Felix chewed thoughtfully. "I'm just trying to figure out how you're still alive.

You got shredded by demon spawn, carried home by the Supreme Vampire, and now you're… going to work."

Sky shrugged. "Bills don't pay themselves."

"Neither do funerals," Felix said under his breath.

Sky ignored him, glancing over. "You're not going to cast anything on me?

Wards, charms, your usual witchy glitter?"

Felix blinked. "Ah, about that."

Sky frowned. "What?"

Felix slid off the couch, rummaging through a drawer until he pulled out a small vial. It was empty.

"See, usually when I do your wards, your aura's like a giant neon sign that screams I'm a wolf, come get me.

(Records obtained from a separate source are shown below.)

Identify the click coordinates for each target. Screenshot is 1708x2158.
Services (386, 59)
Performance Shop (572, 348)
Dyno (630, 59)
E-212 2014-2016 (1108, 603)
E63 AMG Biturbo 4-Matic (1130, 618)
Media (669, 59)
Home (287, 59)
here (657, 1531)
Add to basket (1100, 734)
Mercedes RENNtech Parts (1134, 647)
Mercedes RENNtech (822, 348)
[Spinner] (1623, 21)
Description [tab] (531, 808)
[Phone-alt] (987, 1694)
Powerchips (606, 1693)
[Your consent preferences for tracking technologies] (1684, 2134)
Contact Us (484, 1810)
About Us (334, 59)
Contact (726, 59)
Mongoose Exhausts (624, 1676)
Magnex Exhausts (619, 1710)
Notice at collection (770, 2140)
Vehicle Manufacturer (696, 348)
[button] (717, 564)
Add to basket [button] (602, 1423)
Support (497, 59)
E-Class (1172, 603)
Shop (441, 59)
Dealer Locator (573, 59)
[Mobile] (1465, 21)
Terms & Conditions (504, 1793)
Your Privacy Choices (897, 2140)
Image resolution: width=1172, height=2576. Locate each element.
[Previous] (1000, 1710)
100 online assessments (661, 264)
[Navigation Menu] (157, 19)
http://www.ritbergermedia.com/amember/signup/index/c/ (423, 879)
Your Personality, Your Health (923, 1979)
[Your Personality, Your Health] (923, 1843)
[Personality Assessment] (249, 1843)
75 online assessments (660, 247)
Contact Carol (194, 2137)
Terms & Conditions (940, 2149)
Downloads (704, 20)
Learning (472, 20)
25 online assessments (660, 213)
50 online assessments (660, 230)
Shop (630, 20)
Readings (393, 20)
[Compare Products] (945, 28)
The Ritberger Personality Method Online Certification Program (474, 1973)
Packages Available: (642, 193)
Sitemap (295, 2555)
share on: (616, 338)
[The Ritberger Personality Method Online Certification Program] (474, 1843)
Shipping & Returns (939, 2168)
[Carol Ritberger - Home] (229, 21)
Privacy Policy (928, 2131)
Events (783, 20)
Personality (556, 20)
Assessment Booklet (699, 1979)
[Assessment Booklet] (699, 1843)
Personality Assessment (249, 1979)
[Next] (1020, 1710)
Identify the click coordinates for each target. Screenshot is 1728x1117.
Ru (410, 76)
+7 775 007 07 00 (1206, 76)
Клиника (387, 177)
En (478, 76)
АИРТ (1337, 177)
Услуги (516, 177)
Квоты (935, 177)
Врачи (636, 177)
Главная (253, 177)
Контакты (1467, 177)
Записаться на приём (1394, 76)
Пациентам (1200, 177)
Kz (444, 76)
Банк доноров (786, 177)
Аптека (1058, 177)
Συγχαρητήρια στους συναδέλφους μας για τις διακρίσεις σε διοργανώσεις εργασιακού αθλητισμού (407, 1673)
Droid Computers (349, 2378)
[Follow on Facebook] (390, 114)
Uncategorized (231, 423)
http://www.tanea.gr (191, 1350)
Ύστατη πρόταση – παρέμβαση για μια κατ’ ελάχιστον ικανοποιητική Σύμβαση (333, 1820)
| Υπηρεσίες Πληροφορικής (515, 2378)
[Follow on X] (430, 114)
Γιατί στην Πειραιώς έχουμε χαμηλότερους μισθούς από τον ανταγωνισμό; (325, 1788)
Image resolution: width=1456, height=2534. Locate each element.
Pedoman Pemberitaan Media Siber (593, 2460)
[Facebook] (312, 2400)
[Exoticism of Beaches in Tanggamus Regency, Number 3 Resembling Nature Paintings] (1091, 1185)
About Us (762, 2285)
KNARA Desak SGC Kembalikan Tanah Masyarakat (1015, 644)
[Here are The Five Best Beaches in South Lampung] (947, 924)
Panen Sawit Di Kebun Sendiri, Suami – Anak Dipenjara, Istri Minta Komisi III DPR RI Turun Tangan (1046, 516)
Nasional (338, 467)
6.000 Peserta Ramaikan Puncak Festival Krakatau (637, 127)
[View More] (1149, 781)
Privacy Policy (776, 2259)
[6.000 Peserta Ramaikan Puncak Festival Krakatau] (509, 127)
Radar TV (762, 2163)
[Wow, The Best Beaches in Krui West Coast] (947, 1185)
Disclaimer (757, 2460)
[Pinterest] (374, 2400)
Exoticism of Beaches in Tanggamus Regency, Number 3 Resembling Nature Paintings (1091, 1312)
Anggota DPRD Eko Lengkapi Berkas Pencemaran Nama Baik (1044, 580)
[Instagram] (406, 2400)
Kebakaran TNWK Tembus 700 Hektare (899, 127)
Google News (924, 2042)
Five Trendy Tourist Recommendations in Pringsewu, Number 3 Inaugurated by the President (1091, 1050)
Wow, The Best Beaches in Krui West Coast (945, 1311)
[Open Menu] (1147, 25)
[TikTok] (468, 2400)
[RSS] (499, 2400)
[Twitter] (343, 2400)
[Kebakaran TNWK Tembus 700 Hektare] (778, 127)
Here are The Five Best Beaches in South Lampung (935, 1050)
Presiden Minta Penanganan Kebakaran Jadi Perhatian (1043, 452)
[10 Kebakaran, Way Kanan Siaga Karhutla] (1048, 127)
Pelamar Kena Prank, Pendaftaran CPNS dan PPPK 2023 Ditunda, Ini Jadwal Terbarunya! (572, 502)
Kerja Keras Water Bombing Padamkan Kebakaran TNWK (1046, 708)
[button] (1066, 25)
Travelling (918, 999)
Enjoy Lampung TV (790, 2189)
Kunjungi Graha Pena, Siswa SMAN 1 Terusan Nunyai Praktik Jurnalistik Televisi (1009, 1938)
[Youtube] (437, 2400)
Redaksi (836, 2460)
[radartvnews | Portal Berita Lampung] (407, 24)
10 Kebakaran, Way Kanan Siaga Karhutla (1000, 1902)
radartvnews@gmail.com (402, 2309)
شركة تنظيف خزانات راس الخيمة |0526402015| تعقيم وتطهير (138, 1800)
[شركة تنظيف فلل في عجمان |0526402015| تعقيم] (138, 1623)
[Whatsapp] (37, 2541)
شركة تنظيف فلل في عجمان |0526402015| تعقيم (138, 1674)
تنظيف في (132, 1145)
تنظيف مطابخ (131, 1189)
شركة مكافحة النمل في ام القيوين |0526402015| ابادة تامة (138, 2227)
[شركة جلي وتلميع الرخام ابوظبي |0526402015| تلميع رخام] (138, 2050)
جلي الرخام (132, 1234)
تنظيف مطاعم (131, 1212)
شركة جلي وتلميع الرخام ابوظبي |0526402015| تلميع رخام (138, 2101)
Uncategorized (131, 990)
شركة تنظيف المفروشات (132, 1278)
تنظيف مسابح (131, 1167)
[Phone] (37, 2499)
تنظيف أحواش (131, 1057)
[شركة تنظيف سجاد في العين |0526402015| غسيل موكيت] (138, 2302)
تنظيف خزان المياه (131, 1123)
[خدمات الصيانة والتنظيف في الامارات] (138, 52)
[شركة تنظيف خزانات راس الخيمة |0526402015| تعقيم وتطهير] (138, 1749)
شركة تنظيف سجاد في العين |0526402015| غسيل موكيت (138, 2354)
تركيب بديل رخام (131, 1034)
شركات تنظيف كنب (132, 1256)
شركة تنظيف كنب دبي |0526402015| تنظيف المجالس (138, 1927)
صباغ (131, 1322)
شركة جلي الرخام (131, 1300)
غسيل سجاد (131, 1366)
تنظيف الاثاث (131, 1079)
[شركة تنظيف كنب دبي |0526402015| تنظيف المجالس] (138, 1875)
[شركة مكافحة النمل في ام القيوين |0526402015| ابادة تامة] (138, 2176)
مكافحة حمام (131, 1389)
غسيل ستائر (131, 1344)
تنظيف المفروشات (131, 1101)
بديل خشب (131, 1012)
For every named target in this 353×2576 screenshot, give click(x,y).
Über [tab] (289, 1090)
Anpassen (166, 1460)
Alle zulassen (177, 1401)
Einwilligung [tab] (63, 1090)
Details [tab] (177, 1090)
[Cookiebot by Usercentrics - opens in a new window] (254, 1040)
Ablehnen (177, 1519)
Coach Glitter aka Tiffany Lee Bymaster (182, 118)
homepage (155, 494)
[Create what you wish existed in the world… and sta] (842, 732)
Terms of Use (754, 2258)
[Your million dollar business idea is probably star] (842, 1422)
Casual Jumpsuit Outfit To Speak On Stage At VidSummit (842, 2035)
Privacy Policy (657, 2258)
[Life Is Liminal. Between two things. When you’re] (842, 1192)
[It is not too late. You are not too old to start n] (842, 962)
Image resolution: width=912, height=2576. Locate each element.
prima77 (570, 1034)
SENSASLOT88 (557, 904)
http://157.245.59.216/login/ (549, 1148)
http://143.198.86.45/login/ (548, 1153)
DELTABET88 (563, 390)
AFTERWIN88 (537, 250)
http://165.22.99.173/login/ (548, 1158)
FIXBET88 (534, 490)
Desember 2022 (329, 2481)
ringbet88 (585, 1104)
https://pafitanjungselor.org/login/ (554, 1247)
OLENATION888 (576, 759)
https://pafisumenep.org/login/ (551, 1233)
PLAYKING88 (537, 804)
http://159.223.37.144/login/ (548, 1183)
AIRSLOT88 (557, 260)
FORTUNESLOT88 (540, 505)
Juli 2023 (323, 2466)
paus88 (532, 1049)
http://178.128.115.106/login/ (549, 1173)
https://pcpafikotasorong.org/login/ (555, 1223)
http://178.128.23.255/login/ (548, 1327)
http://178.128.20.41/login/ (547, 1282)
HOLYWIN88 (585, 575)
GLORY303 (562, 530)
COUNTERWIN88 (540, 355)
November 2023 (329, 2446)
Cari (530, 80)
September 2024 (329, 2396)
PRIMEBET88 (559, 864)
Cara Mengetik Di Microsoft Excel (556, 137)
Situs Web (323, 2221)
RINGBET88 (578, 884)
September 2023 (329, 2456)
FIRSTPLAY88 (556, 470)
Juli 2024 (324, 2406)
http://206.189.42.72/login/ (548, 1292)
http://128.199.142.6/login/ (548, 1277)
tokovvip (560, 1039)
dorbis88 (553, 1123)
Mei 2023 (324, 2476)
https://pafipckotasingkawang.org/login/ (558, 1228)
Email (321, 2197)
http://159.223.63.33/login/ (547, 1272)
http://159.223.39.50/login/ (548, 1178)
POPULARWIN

Now? It's like trying to read a text in ancient Sanskrit while blindfolded."

Sky paused mid-button. "…Meaning?"

Felix gave a dramatic sigh. "Meaning, my dear wolf, your Supreme Boyfriend—"

"He's not—"

"—your Supreme boss, fine, has basically shrink-wrapped your soul in vampire duct tape.

There's no point in me adding anything. The ward around you now? It's old magic. Ancient. Probably copyrighted."

Sky gave him a blank look. "…So what you're saying is, you're out of a job."

Felix flopped back onto the couch. "Exactly. I hereby resign as your personal witch.

No more charms, no more wards, no more life-saving discounts. You're the Supreme's problem now."

Sky grabbed his jacket, shaking his head. "You're impossible."

Felix grinned, raising his mug in salute. "And you're cursed, baby. We all have our burdens."

Sky sighed, heading for the door — but just before leaving, he glanced back.

"You sure there's nothing you can do?"

Felix hesitated, studying him — the faint shimmer still visible at the base of his neck, the mark that no magic could hide.

"Honestly?" he said softly. "I couldn't touch that magic even if I tried.

Whatever he did… it's not a ward anymore, Sky. It's a claim."

Sky froze for half a second — just long enough for Felix to catch the flicker in his eyes — before pushing the thought away and leaving.

As the door clicked shut, Felix sank deeper into the couch, muttering to himself,

"Great. My best friend's bonded to a walking apocalypse. I should've taken up pottery."